Limestone retaining wall building in Colorado: Ensure you order everything you need at once and set aside an allowance for breakages and cutting. Contrary to popular belief, building a fence on top or behind a Block Retaining wall is rather easy. In some cases where only a small amount of retaining is required as in 200-400mm, the fence can be built directly on top of the wall with the fence posts passing through the walling blocks and concreted into the ground as normal. This method would be ok to use with all forms of fencing such as post and rail, colour bond post and rail, good neighbour fencing, tubular panel and even pool fencing.

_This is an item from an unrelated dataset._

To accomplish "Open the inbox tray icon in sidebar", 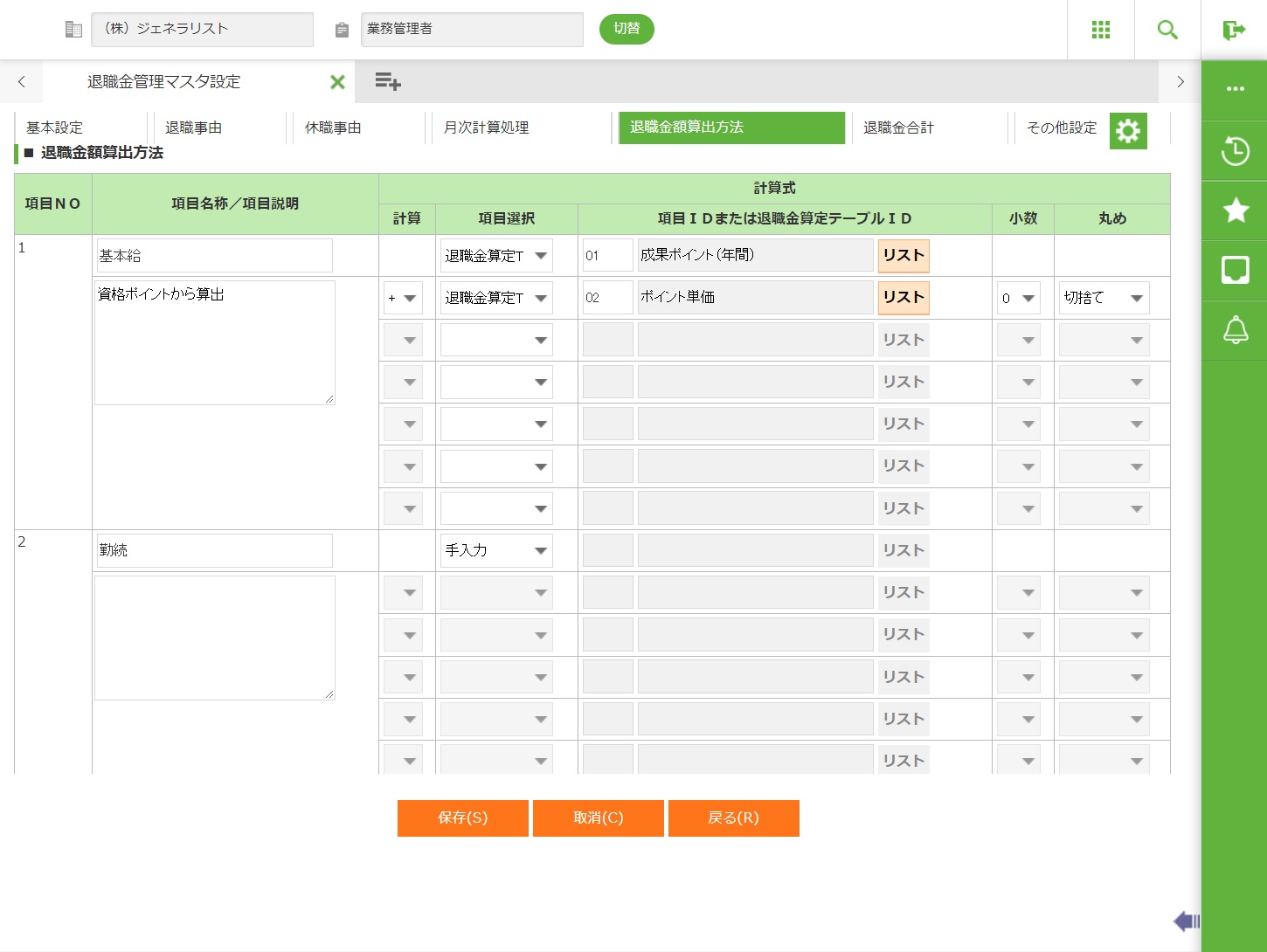I will pos(1235,271).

Get the first course right. Use a torpedo level to level each block front to back and either a 4-foot or 6-foot level to keep each course level and even. Set the blocks with a heavy rubber or plastic mallet. Getting the first course flat and level is extremely important, so take your time. Try to lay the course as close to the center of the trench as possible. Even a small pebble on the surface of a block will throw the one above it out of alignment. And that crooked block will affect the one above it, and so on. That little stone could eventually create an unattractive hump in the top course.
Reducing soil erosion, turning steep slopes into terraced backdrops, creating focal points in the landscape—retaining walls serve many purposes. Indeed, they are some of the most common ways to correct problems caused by hilly areas! Well-built retaining walls transform unworkable inclines into usable outdoor space for the garden. Despite their simple appearance, though, these walls require a good deal of planning—sometimes professional engineering—to keep their shape. Soil is heavy, especially when soaking wet from a recent rainstorm, so a basic retaining wall (four feet tall and 15 feet long) potentially has to support up to 20 tons of soil pressure. With every additional foot of height, the pressure of the soil increases substantially. Miscalculate your construction plans, and you could end up with a weak wall that risks bulging or, worse, collapsing altogether. For just this reason, retaining walls taller than four feet should be designed and constructed by the pros.
After mixing your concrete, pour the wall in horizontal layers of not more than 20 inches, beginning at the ends and moving toward the center. Use a ramp to wheel the concrete into position and a splashboard to direct the pour and control spillage. Remove the spacers as you go, and work the concrete against the sides of the form and around the reinforcement as each layer is poured. Pour layers as soon after the previous one as possible to avoid cold (non-bonded) joints, which cause leaks. Strike off the concrete flush with the top of the form, and then trowel it to the desired finish. Insert anchor bolts for mud sills and wooden caps once the concrete has set sufficiently to hold them. Because of the pressure created by the slope of the lawn, cure the concrete for at least seven days before removing the forms. Discover extra details at Colorado Retaining Wall Builder.
We also repair existing retaining walls. Many railroad tie walls or older concrete retaining walls which may or may not include rocks or boulders are beginning to show signs of failure. Often times a homeowner will build a DIY retaining wall that needs help after years of service. We serve all of Colorado out of our home office in Colorado Springs. Please feel free to reach out to us with any questions you may have. Estimates are always free and everything we touch comes with a warranty.